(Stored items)
☆ ☆ ☆ ☆ ☆ ☆ ☆

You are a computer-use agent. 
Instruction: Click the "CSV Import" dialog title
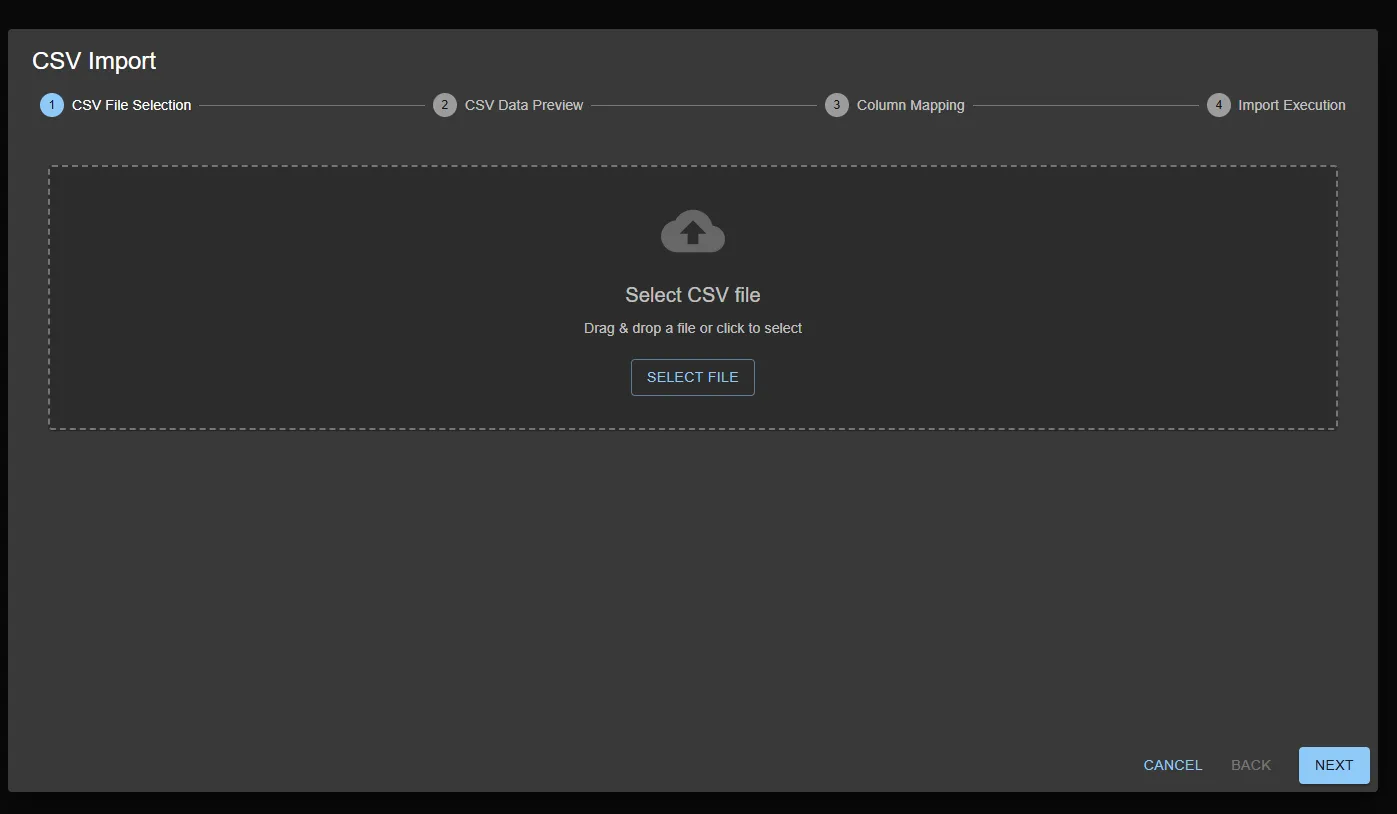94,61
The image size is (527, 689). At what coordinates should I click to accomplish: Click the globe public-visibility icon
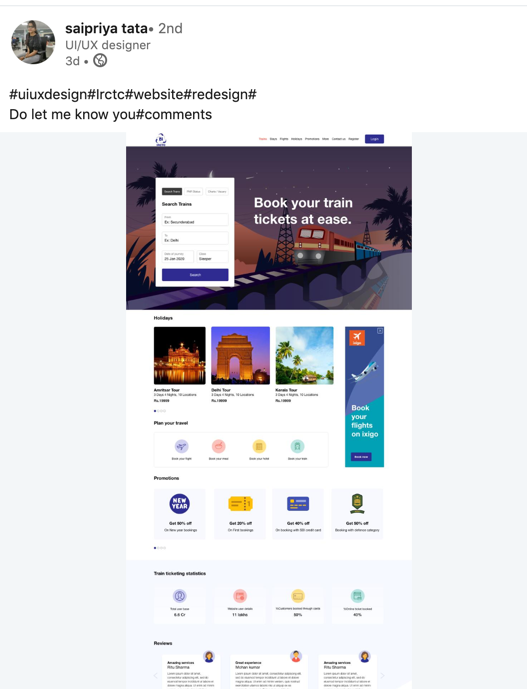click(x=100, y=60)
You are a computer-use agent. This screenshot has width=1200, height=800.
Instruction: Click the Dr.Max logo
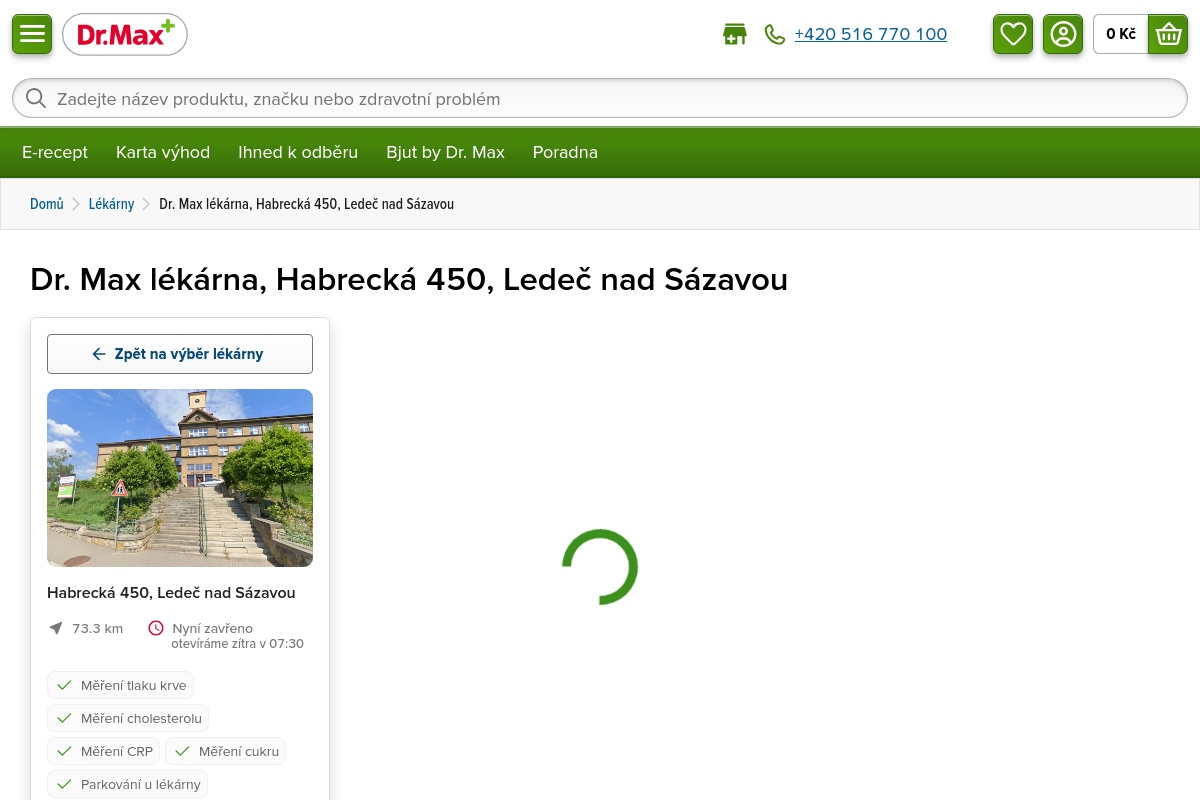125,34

☆ ☆ ☆ ☆ ☆ ☆ ☆

**Exercise details**
Return the records above verbatim, images excluded.

**Answer space**
You are a computer-use agent. 
Instruction: Click the "CSV Import" dialog title
94,61
The image size is (527, 689). At what coordinates should I click to accomplish: Click the globe public-visibility icon
click(x=100, y=60)
You are a computer-use agent. This screenshot has width=1200, height=800.
Instruction: Click the Dr.Max logo
125,34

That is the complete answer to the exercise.